> Task description
Render the part of the listing that opens with the line containing "Impressum (72, 40)" and runs through the last line of the listing as a numbered list, leaving out any blank lines.
::: Record extracts
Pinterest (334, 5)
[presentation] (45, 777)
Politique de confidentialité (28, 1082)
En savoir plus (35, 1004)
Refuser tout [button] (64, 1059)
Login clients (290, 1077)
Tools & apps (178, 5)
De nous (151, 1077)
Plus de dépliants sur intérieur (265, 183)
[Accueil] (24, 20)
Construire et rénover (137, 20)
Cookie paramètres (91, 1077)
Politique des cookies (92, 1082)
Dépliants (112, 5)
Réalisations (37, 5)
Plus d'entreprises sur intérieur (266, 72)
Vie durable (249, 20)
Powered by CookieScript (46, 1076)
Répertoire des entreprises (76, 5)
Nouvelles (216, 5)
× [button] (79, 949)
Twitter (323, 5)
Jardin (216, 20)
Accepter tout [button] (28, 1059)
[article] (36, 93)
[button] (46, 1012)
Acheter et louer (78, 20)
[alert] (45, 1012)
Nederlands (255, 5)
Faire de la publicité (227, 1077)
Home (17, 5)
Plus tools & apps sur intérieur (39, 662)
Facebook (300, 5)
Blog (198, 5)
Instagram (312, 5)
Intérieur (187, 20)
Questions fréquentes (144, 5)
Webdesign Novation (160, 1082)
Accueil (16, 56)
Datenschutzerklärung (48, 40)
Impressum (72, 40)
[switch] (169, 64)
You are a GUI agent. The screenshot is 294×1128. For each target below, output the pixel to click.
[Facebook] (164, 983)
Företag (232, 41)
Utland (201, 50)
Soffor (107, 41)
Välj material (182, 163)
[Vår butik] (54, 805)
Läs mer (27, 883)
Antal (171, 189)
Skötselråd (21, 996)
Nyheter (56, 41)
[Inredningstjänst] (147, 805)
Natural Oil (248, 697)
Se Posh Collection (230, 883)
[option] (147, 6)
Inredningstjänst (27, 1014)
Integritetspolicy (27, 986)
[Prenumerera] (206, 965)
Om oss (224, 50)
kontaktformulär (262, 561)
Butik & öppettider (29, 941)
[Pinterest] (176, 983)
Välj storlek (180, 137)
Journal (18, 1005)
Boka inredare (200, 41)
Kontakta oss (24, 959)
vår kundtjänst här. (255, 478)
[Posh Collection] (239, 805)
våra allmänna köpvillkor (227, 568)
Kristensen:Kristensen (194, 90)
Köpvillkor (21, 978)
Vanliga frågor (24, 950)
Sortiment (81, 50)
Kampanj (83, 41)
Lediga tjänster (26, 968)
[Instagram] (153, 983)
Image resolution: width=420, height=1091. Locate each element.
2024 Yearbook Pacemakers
::::::
> Output of the exercise
1. Impressum (72, 40)
2. [switch] (169, 64)
3. You are a GUI agent. The screenshot is 294×1128. For each target below, output the pixel to click.
4. [Facebook] (164, 983)
5. Företag (232, 41)
6. Utland (201, 50)
7. Soffor (107, 41)
8. Välj material (182, 163)
9. [Vår butik] (54, 805)
10. Läs mer (27, 883)
11. Antal (171, 189)
12. Skötselråd (21, 996)
13. Nyheter (56, 41)
14. [Inredningstjänst] (147, 805)
15. Natural Oil (248, 697)
16. Se Posh Collection (230, 883)
17. [option] (147, 6)
18. Inredningstjänst (27, 1014)
19. Integritetspolicy (27, 986)
20. [Prenumerera] (206, 965)
21. Om oss (224, 50)
22. kontaktformulär (262, 561)
23. Butik & öppettider (29, 941)
24. [Pinterest] (176, 983)
25. Välj storlek (180, 137)
26. Journal (18, 1005)
27. Boka inredare (200, 41)
28. Kontakta oss (24, 959)
29. vår kundtjänst här. (255, 478)
30. [Posh Collection] (239, 805)
31. våra allmänna köpvillkor (227, 568)
32. Kristensen:Kristensen (194, 90)
33. Köpvillkor (21, 978)
34. Vanliga frågor (24, 950)
35. Sortiment (81, 50)
36. Kampanj (83, 41)
37. Lediga tjänster (26, 968)
38. [Instagram] (153, 983)
39. Image resolution: width=420, height=1091. Locate each element.
40. 2024 Yearbook Pacemakers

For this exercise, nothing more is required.